What group makes up the other 60% of the study? Why are they not included in the program?
All of you folks that love this program…take the money out of your wallet. Your arguments are friviolous…not my job to improve anyone’s life…I’ll always help with a hand up…not a hand out.
I don’t have to love the program. Please define your hand up vs hand out. Before you answer I’ll acknlowledge it’s not your job to help others as you’re not being paid to HELP others. Also curious what are the last six “hand ups” have you done in the last six months?
it’s welfare; dressing it up w contemporary names or definitions doesn’t change that it’s giving money away wout earning it. Unbridled distribution of tax payer money caused NYC to go bankrupt in the 1970s. Fairfax needs to look at history before taking a fast lane exit to economic annihilation.
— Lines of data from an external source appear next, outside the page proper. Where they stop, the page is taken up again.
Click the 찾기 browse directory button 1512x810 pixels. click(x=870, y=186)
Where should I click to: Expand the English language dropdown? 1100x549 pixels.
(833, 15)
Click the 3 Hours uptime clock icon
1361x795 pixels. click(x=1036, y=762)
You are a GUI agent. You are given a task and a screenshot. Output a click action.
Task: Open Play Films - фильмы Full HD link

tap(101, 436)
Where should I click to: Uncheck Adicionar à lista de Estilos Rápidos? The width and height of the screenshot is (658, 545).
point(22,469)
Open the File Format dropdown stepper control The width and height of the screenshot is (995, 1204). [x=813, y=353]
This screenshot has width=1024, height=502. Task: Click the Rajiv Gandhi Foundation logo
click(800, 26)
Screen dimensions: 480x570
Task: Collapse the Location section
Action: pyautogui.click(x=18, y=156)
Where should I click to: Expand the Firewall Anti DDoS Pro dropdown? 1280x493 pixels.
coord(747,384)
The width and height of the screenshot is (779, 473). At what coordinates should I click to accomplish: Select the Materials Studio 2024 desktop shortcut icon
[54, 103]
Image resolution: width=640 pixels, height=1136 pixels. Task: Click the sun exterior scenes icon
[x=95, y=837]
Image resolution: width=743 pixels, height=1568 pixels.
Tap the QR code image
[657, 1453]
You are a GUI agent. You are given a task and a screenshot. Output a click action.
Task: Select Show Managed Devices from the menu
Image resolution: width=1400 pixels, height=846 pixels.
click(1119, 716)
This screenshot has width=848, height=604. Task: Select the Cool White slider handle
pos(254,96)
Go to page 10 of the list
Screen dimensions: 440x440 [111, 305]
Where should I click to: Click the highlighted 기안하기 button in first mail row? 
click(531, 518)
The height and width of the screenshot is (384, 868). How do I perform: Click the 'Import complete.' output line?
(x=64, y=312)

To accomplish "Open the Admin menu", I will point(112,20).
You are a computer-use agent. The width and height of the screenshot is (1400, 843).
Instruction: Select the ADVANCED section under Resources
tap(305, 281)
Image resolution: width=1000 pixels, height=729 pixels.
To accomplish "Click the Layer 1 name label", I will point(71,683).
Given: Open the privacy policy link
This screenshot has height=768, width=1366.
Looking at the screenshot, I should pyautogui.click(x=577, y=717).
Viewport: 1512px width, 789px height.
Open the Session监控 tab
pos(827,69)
I consider myself liberal, but I don’t love that the county is using my property tax dollars for this when our parks department and libraries are always having to scrimp to save money (or raise fees) even though they’re a tiny portion of our budget. The Fairfax County health and welfare budget is nearly 9x the amount we spend on parks and libraries (11.1% vs. 1.3%). On top of that, our annual property taxes are already nearly double what the rest of VA state residents outside of NOVA pay for similar sized homes.